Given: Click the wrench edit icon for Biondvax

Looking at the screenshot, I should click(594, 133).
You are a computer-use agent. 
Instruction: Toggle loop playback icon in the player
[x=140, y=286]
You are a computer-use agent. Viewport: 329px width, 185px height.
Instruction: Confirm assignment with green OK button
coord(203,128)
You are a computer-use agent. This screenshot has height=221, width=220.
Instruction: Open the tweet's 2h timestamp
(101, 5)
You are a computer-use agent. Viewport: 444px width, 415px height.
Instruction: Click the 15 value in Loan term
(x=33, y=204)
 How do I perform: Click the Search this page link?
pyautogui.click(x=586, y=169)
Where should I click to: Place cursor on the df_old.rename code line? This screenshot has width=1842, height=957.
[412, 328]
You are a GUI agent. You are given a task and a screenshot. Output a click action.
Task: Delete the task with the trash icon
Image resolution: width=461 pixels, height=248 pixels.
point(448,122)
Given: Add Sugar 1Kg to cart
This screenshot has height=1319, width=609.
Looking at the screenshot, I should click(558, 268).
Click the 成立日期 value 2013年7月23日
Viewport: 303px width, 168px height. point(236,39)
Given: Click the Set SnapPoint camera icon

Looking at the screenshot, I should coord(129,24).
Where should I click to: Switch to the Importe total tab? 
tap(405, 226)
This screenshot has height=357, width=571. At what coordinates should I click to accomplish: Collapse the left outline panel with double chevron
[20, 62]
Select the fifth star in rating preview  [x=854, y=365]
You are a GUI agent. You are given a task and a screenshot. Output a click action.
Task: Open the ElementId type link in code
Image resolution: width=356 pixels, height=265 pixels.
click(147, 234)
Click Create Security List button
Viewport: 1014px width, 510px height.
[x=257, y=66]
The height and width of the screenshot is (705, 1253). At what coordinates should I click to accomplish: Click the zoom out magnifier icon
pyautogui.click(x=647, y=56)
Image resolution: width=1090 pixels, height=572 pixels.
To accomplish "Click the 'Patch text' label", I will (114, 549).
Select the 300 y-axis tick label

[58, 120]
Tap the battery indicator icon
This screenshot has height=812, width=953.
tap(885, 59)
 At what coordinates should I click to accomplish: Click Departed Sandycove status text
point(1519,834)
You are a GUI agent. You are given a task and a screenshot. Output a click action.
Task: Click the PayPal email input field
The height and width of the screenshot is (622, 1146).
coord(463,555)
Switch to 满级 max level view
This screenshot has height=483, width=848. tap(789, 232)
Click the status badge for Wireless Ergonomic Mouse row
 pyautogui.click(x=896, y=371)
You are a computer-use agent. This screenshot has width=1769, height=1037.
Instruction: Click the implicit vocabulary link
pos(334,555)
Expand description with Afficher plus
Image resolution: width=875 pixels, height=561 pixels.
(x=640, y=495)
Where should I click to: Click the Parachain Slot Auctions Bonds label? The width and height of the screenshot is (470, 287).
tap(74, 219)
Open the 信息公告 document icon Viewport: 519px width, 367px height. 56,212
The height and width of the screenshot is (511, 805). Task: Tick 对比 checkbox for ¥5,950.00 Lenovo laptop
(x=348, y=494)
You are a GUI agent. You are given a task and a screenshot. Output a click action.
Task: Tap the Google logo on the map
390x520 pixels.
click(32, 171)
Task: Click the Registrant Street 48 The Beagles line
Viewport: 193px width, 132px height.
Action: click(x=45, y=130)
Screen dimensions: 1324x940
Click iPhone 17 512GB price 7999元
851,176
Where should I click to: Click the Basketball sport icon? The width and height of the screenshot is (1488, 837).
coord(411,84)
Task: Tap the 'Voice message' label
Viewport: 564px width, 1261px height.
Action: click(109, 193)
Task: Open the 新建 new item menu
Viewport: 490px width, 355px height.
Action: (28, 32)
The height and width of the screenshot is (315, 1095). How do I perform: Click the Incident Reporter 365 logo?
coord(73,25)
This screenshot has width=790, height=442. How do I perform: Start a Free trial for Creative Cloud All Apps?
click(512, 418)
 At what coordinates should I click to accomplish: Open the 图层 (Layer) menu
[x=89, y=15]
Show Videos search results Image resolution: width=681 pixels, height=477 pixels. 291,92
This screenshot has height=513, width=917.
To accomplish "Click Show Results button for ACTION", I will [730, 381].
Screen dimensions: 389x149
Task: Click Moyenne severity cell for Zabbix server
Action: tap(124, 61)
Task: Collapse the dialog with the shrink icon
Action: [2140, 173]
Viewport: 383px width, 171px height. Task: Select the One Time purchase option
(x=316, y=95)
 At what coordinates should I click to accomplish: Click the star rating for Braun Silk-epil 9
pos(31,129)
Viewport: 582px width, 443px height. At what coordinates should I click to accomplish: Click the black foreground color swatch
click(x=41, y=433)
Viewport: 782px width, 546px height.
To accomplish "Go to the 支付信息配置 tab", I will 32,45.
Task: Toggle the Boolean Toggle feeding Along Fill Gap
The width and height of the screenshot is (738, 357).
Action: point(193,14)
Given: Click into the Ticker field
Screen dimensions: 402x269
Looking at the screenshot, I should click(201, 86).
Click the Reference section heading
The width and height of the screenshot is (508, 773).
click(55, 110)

=-=-=-=-=

TASK OBJECTIVE
Reproduce every line of the records containing the string "field".

REPLY TO THE TASK
Task: Click the PayPal email input field
Given: Click into the Ticker field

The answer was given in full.